You are viewing a plain text version of this content. The canonical link for it is here.
Posted to users@activemq.apache.org by "James A. Robinson" <ji...@highwire.org> on 2015/05/22 01:56:07 UTC

Re: AMQ-5082 (replicated LevelDB)

I've had a dev cluster running for a little while now and twice I've seen
interruptions where the cluster didn't recover, didn't select a new master.

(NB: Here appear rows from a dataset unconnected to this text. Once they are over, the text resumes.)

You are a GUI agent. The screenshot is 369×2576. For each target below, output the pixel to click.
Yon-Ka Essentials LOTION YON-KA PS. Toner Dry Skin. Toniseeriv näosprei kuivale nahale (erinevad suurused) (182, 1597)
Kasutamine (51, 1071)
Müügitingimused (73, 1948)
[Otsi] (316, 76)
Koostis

I had hoped AMQ-5082 fixed that issue but it looks like there might be
additional problems.  How many of you folks are running replicated leveldb,
and what issues, if any, have you been seeing with failover or leader
election?

I've got a tcpdump running to capture the zookeeper traffic and I'm hoping
that will give me a clue as to what is going wrong.  But anybody else
seeing the issues and telling me what they see could also help me debug
this...

Here's what I captured from zookeeper.  I'll also not that even *delete*
the nodes didn't trigger any sort of activity from activemq, which
indicates deeply flawed client-side logic... :-(

/activemq/amq-dev-1/000000000041
{"id":"amq-dev-1","container":null,"address":null,"position":-1,"weight":1,"elected":null}

/activemq/amq-dev-1/000000000043
{"id":"amq-dev-1","container":null,"address":null,"position":0,"weight":1,"elected":null}

/activemq/amq-dev-1/000000000044
{"id":"amq-dev-1","container":null,"address":null,"position":2936,"weight":1,"elected":null}